THERE ARE two vacancies on the seven-member Federal Reserve Board of Governors, and President Trump has struggled mightily to fill them. His problems are largely of his own making. Mr. Trump has loudly and repeatedly criticized the Fed’s current chairman, Jerome H. Powell, for allegedly failing to keep interest rates sufficiently low — this despite having appointed the capable Mr. Powell himself in 2017. At times, he has even seemed to threaten to fire Mr. Powell, which probably would not be lawful. Given that context, Mr. Trump’s attempt to fill the two Fed spots with political loyalists of questionable qualifications, Herman Cain and Stephen Moore, struck many people as a bid for improper influence over the central bank. There was even pushback from Senate Republicans, albeit of varying degrees of forthrightness, and Mr. Cain and Mr. Moore dropped out of their confirmation bids.
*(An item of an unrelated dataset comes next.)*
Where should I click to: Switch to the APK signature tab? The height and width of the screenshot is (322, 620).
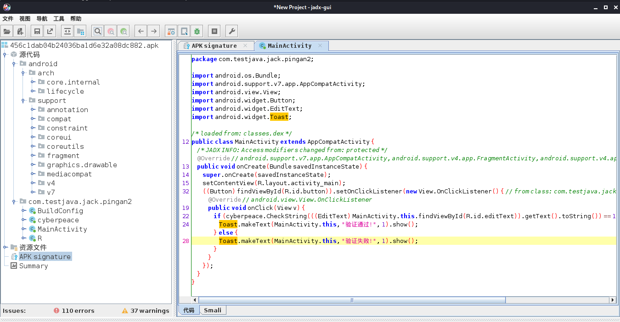pyautogui.click(x=214, y=45)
Now Mr. Trump offers two new names, Christopher Waller and Judy Shelton, as likely nominees to the Fed. Mr. Waller is a former chair of the University of Notre Dame economics department who has been in charge of research at the Fed’s St. Louis branch since 2009. He is known to be a “dove” on interest rates, which is undoubtedly one reason Mr. Trump picked him, but he is a nonpolitical expert who wrote in 2011 that central bank independence “is the key tool to ensure a government will not misuse monetary policy for short-term political reasons.”
So far, so reassuring. Ms. Shelton presents a more complicated case. She has some strong academic credentials — a PhD in business administration — and has held public positions, including chair of the National Endowment for Democracy and her current Senate-confirmed post as the United States’ representative on the European Bank for Reconstruction and Development.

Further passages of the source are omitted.